● Exercise a: Write out verbatim the lines of the listing below that begin with the line containing "Given: Go to SDKs under Platform Settings" and end after the line containing "Looking at the". Omit the pictures.

● Selected text:
══════════════════════════════

In memoriam Peter Caws: philosophical aphorisms

In my father’s papers I found a letter from 1985 in which Zak van Straaten, director of the University of Cape Town Institute for Advanced Studies in Philosophy, was soliciting philosophical aphorisms for a proposed anthology. He defined what he was looking for as “a short, philosophical maxim that is able to stand on its own and expresses a truth of general importance” and said it should not be longer than 50 words. I find no evidence that the anthology ever actually came out, but my dad and/or assistants (there’s handwriting that’s not his) compiled 3 pages of submissions from his writings. Most of these sources haven’t been digitized yet, so I’ll prioritize those next.

  • A person who is at a loss for anything to do does not need moral instruction, he needs love or vitamins or psychoanalysis. – Science and the Theory of Value, 1967, p. 122
  • The function of science is the explanation of nature in its own terms; its method is that of imagination controlled by evidence. – ibid, p. 41
  • The first task of humanists in a technological age is surely to understand technology — not merely to use it, gratefully or ungratefully. – “The Humanities in a Technological Age,” in Societal Issues, Scientific Viewpoints, edited by Margaret Strom, 1987.

══════════════════════════════

● Supplied material:

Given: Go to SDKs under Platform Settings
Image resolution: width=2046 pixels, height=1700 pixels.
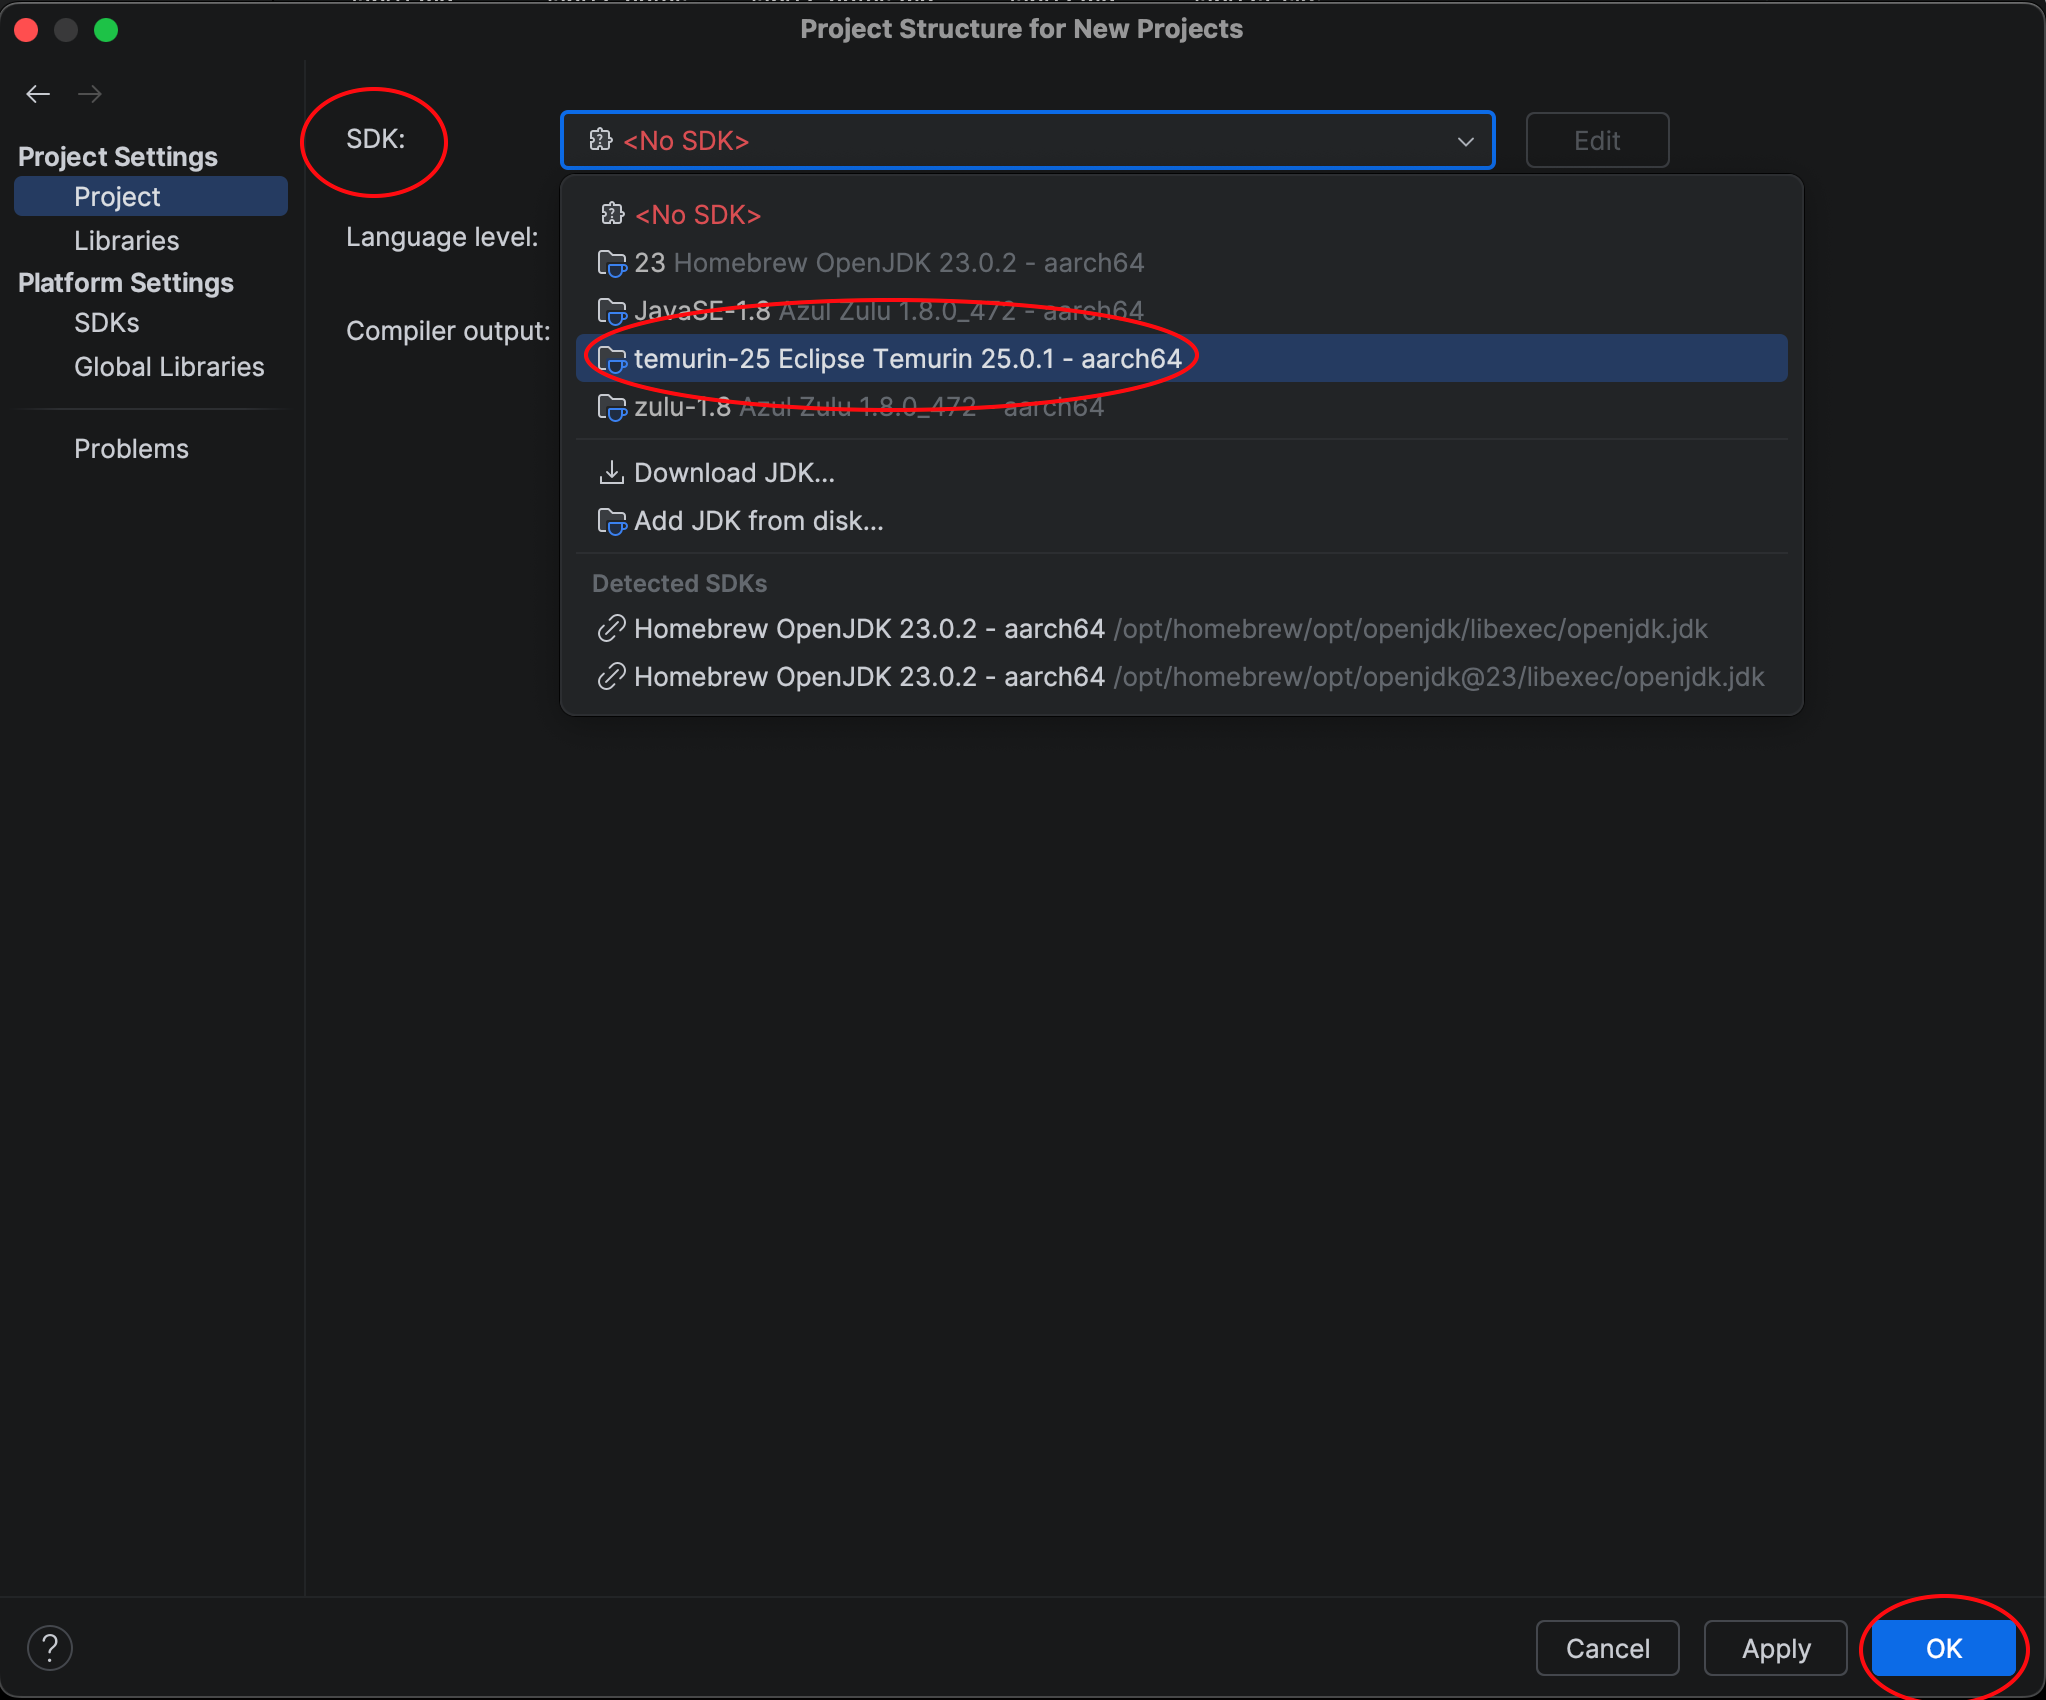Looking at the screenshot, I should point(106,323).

══════════════════════════════

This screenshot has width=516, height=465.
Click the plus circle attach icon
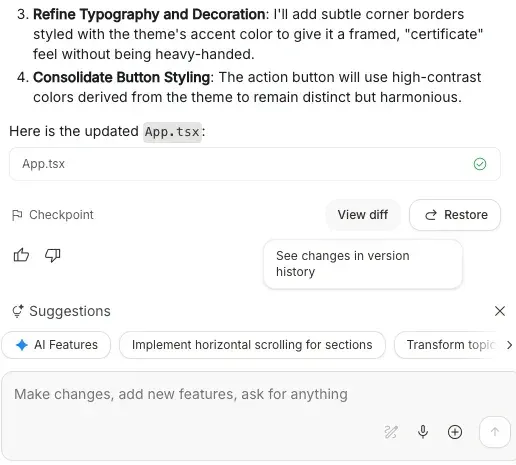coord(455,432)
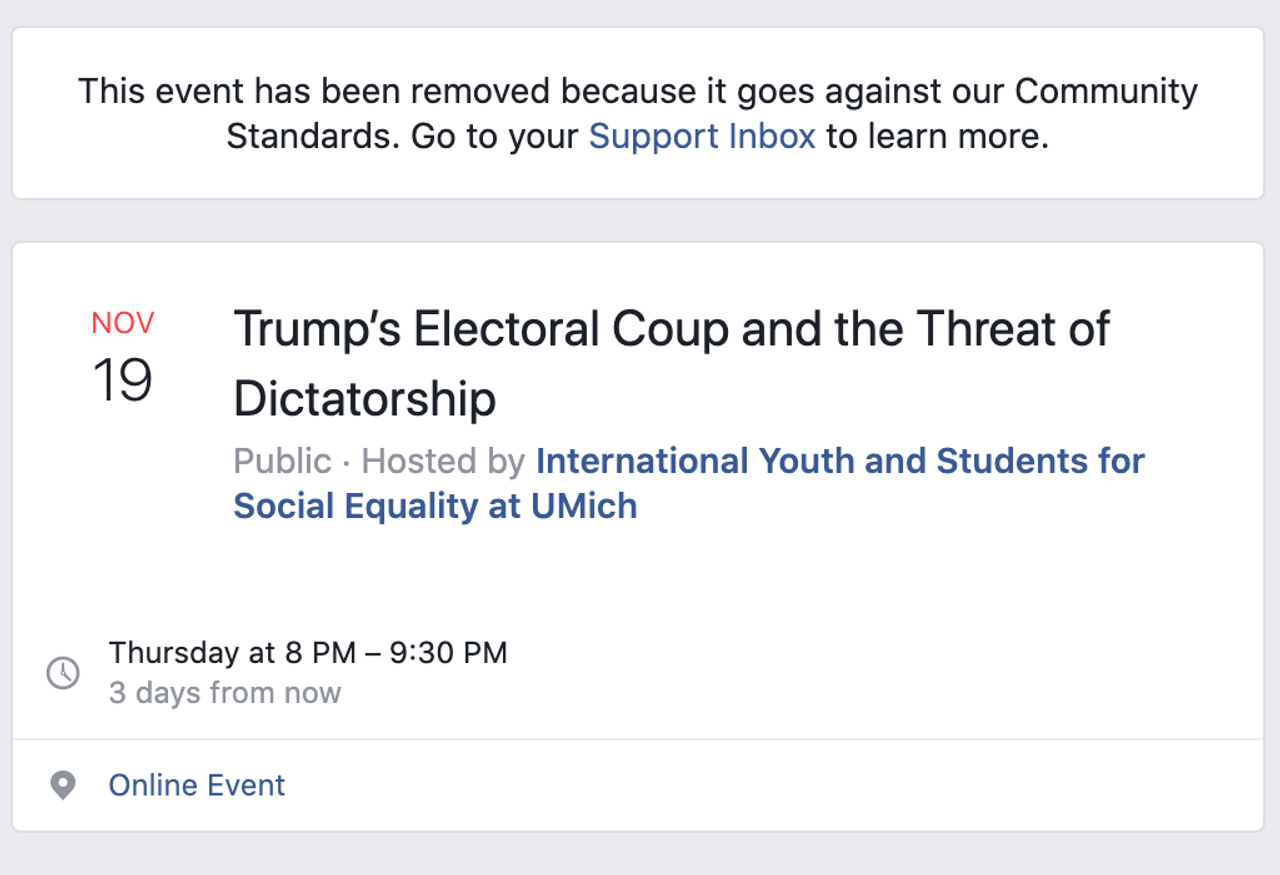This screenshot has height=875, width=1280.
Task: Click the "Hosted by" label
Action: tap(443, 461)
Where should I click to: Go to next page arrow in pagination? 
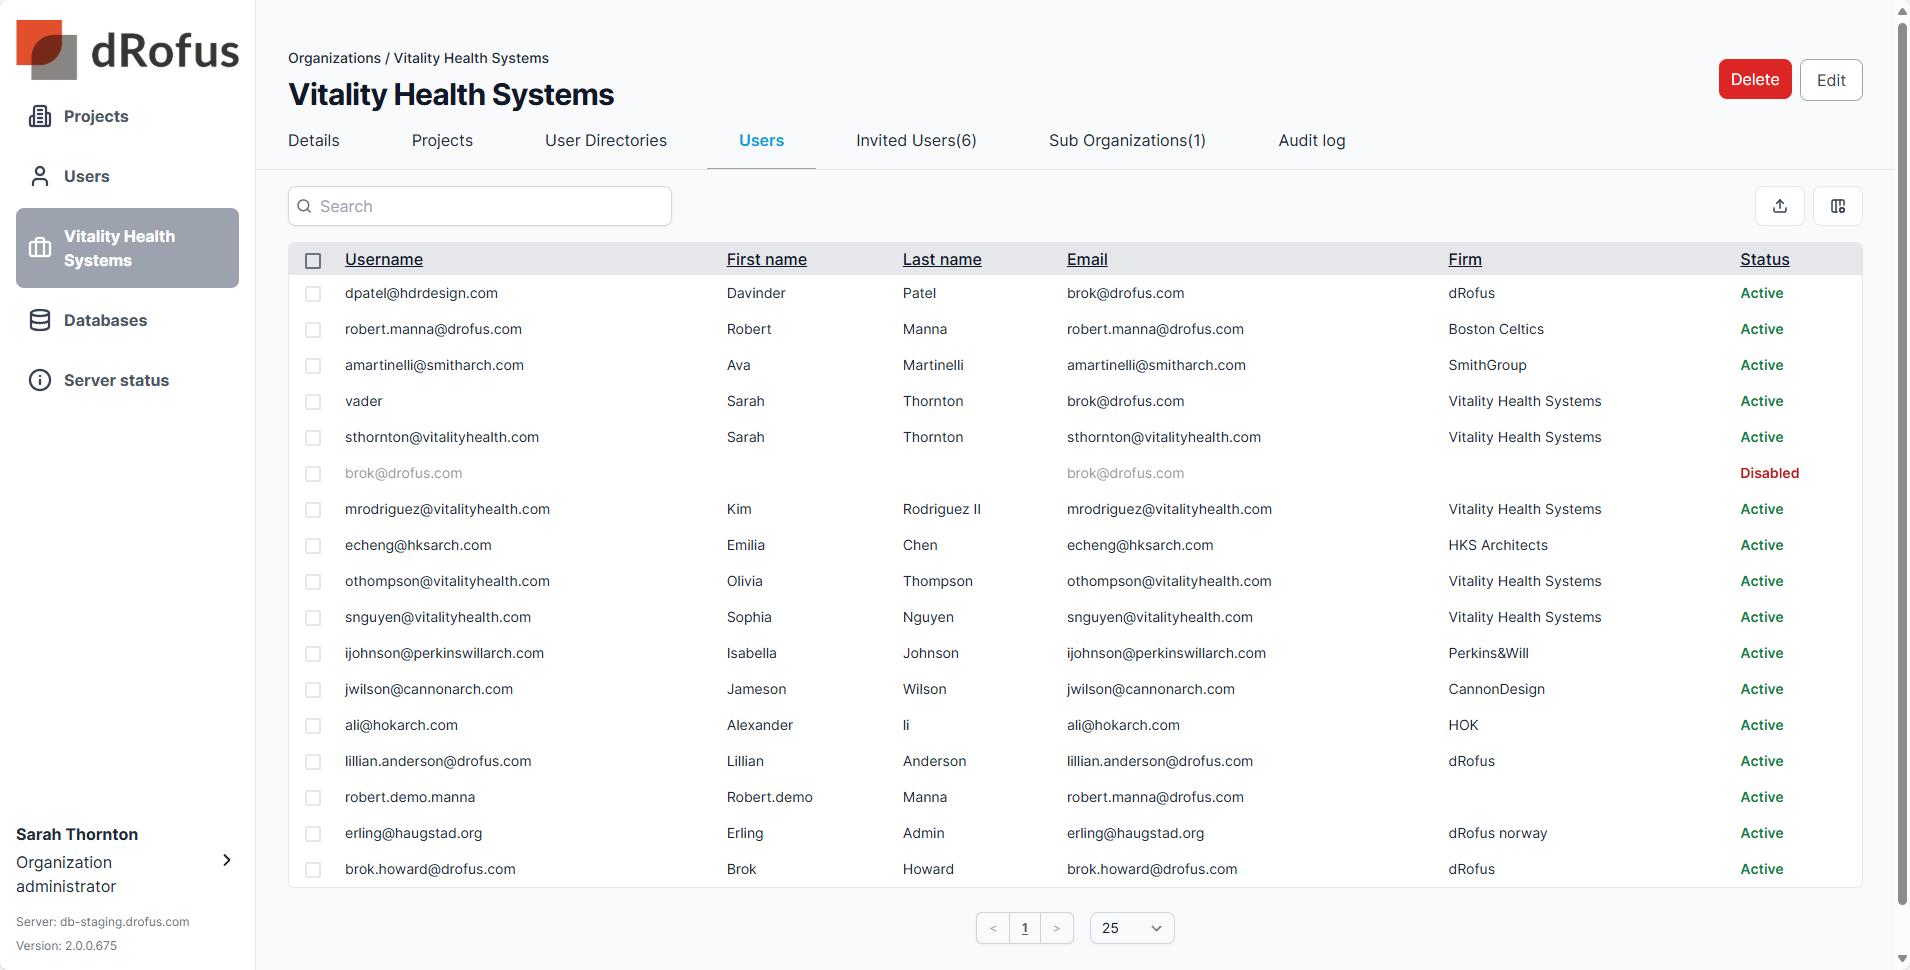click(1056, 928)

══════════════════════════════

● Exercise b: From the Peter Caws aphorisms text above, give again word for word the passage that begins at "In my father’s" and ends after "prioritize those next.".

● Output a:
Given: Go to SDKs under Platform Settings
Image resolution: width=2046 pixels, height=1700 pixels.
Looking at the screenshot, I should point(106,323).

● Output b:
In my father’s papers I found a letter from 1985 in which Zak van Straaten, director of the University of Cape Town Institute for Advanced Studies in Philosophy, was soliciting philosophical aphorisms for a proposed anthology. He defined what he was looking for as “a short, philosophical maxim that is able to stand on its own and expresses a truth of general importance” and said it should not be longer than 50 words. I find no evidence that the anthology ever actually came out, but my dad and/or assistants (there’s handwriting that’s not his) compiled 3 pages of submissions from his writings. Most of these sources haven’t been digitized yet, so I’ll prioritize those next.